Hi, Ray-
Ray Whitmer wrote:
Doug writes:
"It doesn't seem to me that what you are looking for is in scope for
ElementTraversal. The whole point of ElementTraversal is that it
ignores all non-element content. This is most useful for languages such
as SVG where most content is not "markup" per se (that is, where
elements are themselves the content, and are not primarily used to
encapsulated text content). Of course, there are uses in HTML as well,
where most elements are in fact marking up text content (for example, it
might be used to walk a collection of <li> elements, while ignoring any
whitespace or comments between them)."
Response:
If SVG can always count on the content having been validated so that
there is never any significant mixed content floating around in what
should have been element content, I accept that it was not intended to
be useful enough for general processing of element content, and this is
just an SVG-centric spec I should not expect to find useful.

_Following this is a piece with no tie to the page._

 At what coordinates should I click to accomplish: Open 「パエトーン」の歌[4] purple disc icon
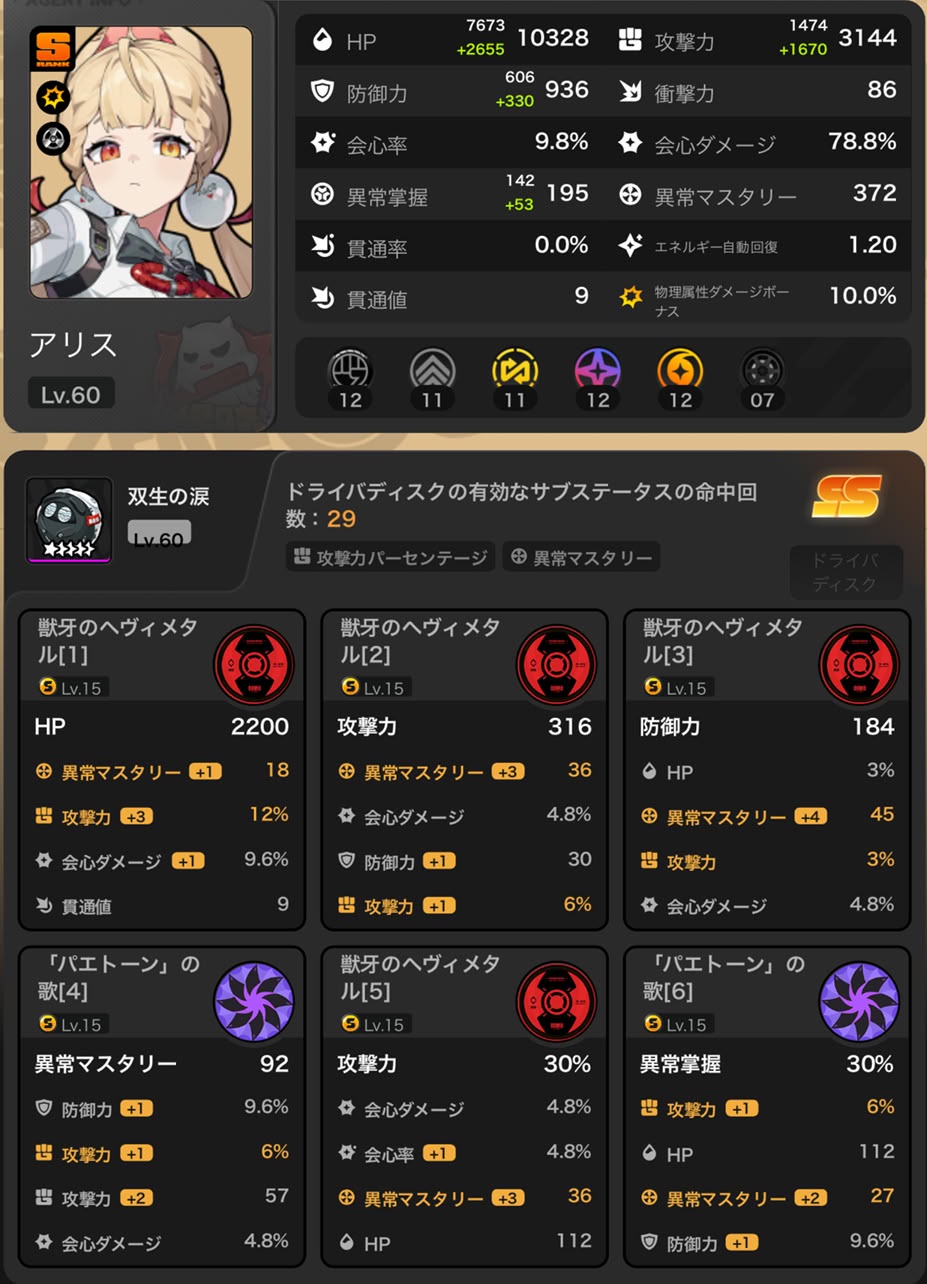(254, 1002)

Again, it's not SVG-centric; it will work in any language, including
HTML. It happens to be most useful in a language where a large
proportion of the content is elements (as one might expect in an element
traversal specification).
It does not rely on SVG having been validated. SVG's rendering model is
such that any text (including comments) that is not contained in a text
content element (such as 'text', 'tspan', 'textPath', etc.) is not
rendered. For example, the following fragment causes no problems for SVG:
<svg version='1.1' xmlns='http://www.w3.org/2000/svg'
xmlns:xlink='http://www.w3.org/1999/xlink'>
<ellipse cx='125' cy='25' rx='25' ry='12' fill='indigo'/>
This is junk, so it shouldn't be rendered.
<!-- this is a comment -->
<text x='10' y='25' font-size='18' fill='crimson'>This is not junk,
so it will be rendered.</text>
</svg>
In this case, ElementTraversal will only ever "see" the <ellipse> and
<text> elements, ignoring the others. As you say, this to be the most
common use case for traversing elements. You are correct that it is not
meant to be used for "general processing" of mixed-content, but rather
the optimized navigation of element content (thus "element traversal").

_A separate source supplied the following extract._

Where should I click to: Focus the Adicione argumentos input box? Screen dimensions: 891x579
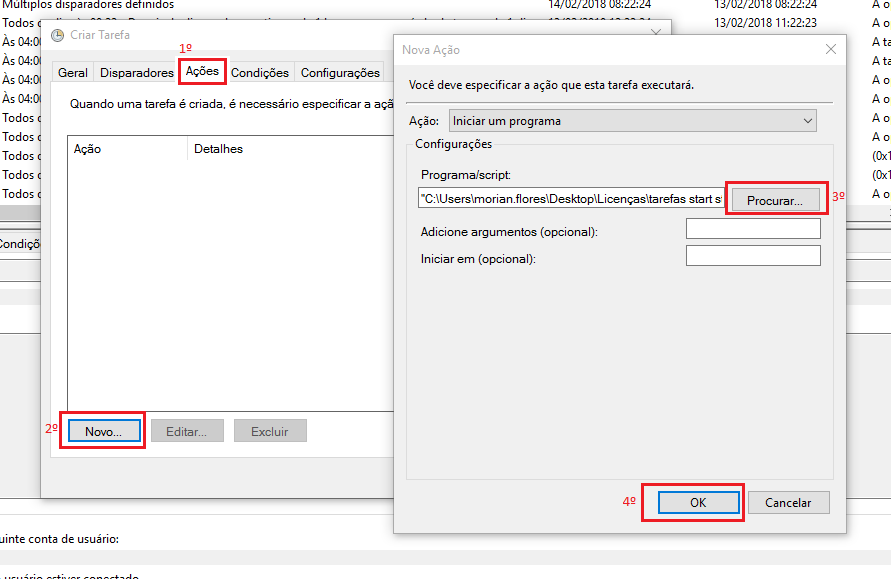752,230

But for my purposes, any API like this would at least have to be able to
raise an exception or otherwise easily detect the (erroneous) presence
of non-element content, or it is of no use to me, since I generally do
not rely on pre-validated XML and it is essential for the application to
reject things that are so obviously wrong with the content like having
chunks of text sitting where they should not be.
So, I continue to rely on my own methods for easy element traversal.
I'm sorry that the ElementTraversal Spec doesn't meet your needs. What
you are describing seems to be a sort of mixed-content
processing/clean-up functionality, not "element traversal". I have no
idea how common this use-case is; I've never encountered it myself, but
maybe it's really common in mash-ups? If it's common enough, and if the
code to deal with it is difficult to write, hard to maintain, too slow,
or is otherwise problematic, perhaps we should consider writing
different specification to address that. Do you think that's the case,
or are do your own utility functions do the job correctly?